_EXCERPTED TEXT_:
--- Begin ---

= Cynic Guru =

Cynic Guru is a progressive rock band fronted by classically trained violinist Roland Hartwell.

==Early years: 1991-1996==

Cynic Guru started in Los Angeles as three-piece known as Where Is My Hair. This featured Roland Hartwell (guitar, vocals), Stefan Örn (bass), and Steef Van Oosterhout (drums).

In 1993, another phase of the band, SkotLaPop, was born. This incarnation of the band had Roland Hartwell (guitar, vocals, violin) and new members Marc Thomas (lead guitar), Chris Sampson (vocals, guitars), and Matt Matson (drums).

In 1996, the SkotLaPop became Cynic Guru. Chris Sampson left the band and was replaced by Mike Constantini (guitars, vocals) and Vince Varquez (bass).

==Midlife: 1996-2000==

Hartwell, a classically trained violin player, got offered a job touring with the Iceland Symphony Orchestra on the East Coast of the US sometime in the late 1990s. They liked him so much, that they eventually offered him a full-time position within the group. After enough commuting back and forth from Iceland, Hartwell decided to accept the offer, leaving Cynic Guru with him.

==Iceland: 2001–2006==

Ricky Korn and Einar Jóhannsson during the 2006 UK Tour

Soon Roland Hartwell reformed Cynic Guru in Reykjavik, Iceland, adding members Ricky Korn (bass), Einar Jóhannsson (lead guitar and backing vocs), Óli Hólm (drums), and John Mono (backing vocals and keyboards).

--- End ---

_TASK INSTRUCTIONS_:
**A)** In the Cynic Guru text, which orchestra offered Roland Hartwell a touring job on the East Coast of the US?
**B)** Repeat the passage of the Cynic Guru text between "Cynic Guru started" and "Vince Varquez (bass).", inclusive, renaming "SkotLaPop" to "Skot-La-Pop" throughout.
The rows are separate material, unconnected to the Cynic Guru text.

_EXTRACTED DATA_:

--- Begin ---

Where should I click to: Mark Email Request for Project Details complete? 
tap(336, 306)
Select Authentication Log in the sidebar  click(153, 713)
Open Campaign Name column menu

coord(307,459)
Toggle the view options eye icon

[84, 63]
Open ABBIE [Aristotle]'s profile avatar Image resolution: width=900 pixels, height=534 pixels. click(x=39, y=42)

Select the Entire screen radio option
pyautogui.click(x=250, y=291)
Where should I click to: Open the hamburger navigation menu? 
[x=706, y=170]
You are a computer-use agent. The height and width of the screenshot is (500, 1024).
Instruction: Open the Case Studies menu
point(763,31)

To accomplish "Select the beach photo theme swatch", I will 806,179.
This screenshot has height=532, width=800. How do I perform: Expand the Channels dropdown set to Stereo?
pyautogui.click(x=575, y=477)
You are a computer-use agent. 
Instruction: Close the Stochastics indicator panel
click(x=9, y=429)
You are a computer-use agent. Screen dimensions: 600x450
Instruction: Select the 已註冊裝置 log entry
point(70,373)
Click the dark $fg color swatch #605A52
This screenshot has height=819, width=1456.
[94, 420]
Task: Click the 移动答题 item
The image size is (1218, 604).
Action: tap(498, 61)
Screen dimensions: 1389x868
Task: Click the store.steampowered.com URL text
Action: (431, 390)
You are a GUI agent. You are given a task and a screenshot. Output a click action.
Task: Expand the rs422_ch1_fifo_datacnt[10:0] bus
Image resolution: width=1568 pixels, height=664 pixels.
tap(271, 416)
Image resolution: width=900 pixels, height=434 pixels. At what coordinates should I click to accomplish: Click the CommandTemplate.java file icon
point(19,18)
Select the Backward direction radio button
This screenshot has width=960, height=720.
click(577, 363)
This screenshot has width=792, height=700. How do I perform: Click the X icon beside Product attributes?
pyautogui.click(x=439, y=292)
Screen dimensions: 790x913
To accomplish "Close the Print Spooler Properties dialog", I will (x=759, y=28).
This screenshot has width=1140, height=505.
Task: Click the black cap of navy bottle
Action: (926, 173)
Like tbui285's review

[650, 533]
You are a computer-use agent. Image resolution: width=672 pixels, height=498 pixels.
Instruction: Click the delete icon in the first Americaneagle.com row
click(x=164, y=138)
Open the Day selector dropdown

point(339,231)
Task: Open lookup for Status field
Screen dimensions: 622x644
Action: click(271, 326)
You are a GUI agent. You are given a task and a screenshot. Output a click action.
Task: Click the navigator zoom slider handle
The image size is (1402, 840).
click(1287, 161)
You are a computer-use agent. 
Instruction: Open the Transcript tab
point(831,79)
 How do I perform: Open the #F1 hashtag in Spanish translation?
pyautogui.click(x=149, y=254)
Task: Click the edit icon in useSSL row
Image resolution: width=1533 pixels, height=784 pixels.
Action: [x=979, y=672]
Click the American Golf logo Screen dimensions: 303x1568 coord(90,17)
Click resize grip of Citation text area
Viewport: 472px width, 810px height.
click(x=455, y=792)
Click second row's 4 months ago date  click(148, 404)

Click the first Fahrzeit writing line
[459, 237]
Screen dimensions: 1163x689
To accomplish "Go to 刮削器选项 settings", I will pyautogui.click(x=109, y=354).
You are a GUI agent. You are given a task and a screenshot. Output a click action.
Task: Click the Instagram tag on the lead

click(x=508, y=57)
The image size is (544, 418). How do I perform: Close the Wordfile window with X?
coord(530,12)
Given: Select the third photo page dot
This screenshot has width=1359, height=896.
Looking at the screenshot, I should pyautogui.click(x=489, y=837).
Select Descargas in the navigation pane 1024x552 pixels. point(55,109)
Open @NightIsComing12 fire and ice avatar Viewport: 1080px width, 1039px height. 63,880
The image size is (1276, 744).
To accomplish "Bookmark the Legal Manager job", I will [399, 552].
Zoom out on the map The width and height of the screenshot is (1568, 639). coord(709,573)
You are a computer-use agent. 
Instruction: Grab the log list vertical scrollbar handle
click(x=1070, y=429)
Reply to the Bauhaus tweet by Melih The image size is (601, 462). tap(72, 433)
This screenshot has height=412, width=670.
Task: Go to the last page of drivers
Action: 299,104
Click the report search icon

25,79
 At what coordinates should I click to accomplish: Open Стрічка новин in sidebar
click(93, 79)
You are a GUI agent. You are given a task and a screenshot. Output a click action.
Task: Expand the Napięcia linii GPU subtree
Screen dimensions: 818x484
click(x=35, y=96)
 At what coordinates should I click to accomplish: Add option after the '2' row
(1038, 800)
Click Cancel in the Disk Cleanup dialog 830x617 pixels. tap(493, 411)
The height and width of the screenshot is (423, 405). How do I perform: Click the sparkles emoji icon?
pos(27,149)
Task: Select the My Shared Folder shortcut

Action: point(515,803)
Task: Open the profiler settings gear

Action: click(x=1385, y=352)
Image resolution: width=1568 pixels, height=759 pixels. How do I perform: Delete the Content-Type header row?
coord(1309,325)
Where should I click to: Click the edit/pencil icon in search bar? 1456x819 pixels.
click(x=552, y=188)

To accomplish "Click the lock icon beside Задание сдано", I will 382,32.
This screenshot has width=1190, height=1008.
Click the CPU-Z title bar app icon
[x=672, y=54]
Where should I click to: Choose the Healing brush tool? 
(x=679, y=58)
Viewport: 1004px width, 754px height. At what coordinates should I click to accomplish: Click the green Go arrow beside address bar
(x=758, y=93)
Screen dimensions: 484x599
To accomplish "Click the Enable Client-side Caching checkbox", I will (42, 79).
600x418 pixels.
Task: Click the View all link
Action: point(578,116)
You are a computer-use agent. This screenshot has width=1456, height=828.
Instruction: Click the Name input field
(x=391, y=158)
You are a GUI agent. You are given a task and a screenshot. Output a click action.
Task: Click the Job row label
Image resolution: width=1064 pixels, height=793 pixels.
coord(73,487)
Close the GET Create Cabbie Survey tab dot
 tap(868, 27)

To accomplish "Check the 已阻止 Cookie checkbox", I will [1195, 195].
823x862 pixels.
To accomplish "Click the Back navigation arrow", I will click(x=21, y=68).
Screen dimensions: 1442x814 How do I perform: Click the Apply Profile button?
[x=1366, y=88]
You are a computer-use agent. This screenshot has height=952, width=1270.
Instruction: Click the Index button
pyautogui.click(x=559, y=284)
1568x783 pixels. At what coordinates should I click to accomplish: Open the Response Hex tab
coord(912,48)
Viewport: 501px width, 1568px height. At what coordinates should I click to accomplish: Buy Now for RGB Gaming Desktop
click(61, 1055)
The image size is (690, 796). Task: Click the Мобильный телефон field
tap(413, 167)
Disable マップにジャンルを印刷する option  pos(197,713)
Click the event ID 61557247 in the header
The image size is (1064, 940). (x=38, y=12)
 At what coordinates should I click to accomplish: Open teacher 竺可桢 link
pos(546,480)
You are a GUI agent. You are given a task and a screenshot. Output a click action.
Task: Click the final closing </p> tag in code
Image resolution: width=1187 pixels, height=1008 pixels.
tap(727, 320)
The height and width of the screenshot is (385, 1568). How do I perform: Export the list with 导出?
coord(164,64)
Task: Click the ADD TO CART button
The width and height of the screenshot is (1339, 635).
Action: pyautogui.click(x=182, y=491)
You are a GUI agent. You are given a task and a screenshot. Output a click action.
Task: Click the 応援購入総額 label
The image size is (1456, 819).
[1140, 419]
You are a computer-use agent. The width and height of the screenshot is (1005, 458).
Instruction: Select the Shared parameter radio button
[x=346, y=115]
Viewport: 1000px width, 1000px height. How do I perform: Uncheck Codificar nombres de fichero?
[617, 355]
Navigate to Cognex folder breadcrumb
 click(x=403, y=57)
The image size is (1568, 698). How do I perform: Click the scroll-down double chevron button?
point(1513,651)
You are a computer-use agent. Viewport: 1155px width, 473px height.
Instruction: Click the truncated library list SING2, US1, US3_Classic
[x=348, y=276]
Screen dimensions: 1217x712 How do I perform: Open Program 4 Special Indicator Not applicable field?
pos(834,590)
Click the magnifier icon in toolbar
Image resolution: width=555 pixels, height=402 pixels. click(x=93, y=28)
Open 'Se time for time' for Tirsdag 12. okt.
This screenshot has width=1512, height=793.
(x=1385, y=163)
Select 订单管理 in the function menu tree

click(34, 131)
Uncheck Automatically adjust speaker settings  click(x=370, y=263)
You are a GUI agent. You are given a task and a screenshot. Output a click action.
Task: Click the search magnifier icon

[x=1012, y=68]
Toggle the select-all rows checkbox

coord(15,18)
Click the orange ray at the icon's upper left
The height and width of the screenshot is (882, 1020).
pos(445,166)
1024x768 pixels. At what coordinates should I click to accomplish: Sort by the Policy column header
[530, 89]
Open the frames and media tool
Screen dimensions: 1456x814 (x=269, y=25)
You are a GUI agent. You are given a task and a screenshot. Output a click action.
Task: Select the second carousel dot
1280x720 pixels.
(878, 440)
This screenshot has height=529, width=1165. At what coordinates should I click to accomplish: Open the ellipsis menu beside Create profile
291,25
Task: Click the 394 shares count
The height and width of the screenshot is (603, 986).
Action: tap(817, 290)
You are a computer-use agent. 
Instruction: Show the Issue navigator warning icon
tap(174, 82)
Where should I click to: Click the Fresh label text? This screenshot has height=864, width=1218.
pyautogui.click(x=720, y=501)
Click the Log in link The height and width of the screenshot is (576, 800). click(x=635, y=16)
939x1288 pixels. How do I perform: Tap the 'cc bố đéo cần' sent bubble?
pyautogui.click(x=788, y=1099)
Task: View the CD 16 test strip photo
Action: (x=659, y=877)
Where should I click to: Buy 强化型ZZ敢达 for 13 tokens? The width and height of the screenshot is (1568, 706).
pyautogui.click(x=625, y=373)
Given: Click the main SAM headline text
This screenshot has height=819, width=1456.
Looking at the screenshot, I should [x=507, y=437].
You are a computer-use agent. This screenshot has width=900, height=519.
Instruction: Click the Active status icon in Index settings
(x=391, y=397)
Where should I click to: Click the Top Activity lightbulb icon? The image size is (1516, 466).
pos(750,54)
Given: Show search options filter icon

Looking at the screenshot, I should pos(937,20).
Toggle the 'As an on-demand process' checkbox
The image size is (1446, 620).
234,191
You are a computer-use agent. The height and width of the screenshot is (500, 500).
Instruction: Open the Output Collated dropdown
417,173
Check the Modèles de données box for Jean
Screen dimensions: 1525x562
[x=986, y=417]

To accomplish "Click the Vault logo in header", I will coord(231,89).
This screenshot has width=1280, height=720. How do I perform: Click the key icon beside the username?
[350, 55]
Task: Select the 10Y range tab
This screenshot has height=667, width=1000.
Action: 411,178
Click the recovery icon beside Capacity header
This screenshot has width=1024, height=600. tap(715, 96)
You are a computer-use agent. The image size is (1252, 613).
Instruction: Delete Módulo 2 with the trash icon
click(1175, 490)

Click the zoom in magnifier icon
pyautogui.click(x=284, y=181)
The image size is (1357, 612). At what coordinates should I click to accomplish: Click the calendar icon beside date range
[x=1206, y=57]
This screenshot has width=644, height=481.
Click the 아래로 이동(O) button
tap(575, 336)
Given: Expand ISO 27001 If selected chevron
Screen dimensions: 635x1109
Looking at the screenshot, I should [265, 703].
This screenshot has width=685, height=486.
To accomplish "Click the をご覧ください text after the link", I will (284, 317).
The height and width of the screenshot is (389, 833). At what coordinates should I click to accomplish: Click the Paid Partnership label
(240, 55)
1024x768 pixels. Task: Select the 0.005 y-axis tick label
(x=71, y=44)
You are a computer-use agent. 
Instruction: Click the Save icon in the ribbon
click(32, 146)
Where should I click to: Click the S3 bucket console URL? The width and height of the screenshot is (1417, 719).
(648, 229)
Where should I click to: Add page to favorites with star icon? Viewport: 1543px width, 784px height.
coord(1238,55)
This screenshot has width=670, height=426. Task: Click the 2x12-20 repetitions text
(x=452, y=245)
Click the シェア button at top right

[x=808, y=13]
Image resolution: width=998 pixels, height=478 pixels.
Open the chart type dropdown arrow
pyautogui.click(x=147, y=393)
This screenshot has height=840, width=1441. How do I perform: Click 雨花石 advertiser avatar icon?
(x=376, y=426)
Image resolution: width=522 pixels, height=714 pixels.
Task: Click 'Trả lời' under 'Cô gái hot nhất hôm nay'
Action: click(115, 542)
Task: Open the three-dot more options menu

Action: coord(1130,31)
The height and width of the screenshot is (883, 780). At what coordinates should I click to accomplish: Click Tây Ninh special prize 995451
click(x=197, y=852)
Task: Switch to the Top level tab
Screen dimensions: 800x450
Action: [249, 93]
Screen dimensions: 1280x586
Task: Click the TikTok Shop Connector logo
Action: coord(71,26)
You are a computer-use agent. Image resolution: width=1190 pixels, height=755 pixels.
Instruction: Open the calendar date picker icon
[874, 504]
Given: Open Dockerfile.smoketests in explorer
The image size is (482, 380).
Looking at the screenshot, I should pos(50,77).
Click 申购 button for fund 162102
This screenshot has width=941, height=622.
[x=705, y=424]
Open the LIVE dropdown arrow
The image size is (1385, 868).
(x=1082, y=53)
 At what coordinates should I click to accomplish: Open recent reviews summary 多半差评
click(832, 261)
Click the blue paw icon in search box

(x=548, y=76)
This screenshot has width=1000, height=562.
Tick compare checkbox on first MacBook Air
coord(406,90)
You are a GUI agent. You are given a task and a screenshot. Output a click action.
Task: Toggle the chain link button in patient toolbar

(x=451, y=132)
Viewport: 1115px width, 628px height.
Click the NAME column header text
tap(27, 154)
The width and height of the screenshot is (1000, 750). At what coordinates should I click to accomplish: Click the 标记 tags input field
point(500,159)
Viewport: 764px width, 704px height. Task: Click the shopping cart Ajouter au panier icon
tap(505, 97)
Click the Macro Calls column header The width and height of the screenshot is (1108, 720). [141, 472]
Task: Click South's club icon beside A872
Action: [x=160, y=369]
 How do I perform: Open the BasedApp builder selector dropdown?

--- End ---

_THE SOLUTIONS_:
**A)** The Iceland Symphony Orchestra.

**B)**
Cynic Guru started in Los Angeles as three-piece known as Where Is My Hair. This featured Roland Hartwell (guitar, vocals), Stefan Örn (bass), and Steef Van Oosterhout (drums).

In 1993, another phase of the band, Skot-La-Pop, was born. This incarnation of the band had Roland Hartwell (guitar, vocals, violin) and new members Marc Thomas (lead guitar), Chris Sampson (vocals, guitars), and Matt Matson (drums).

In 1996, the Skot-La-Pop became Cynic Guru. Chris Sampson left the band and was replaced by Mike Constantini (guitars, vocals) and Vince Varquez (bass).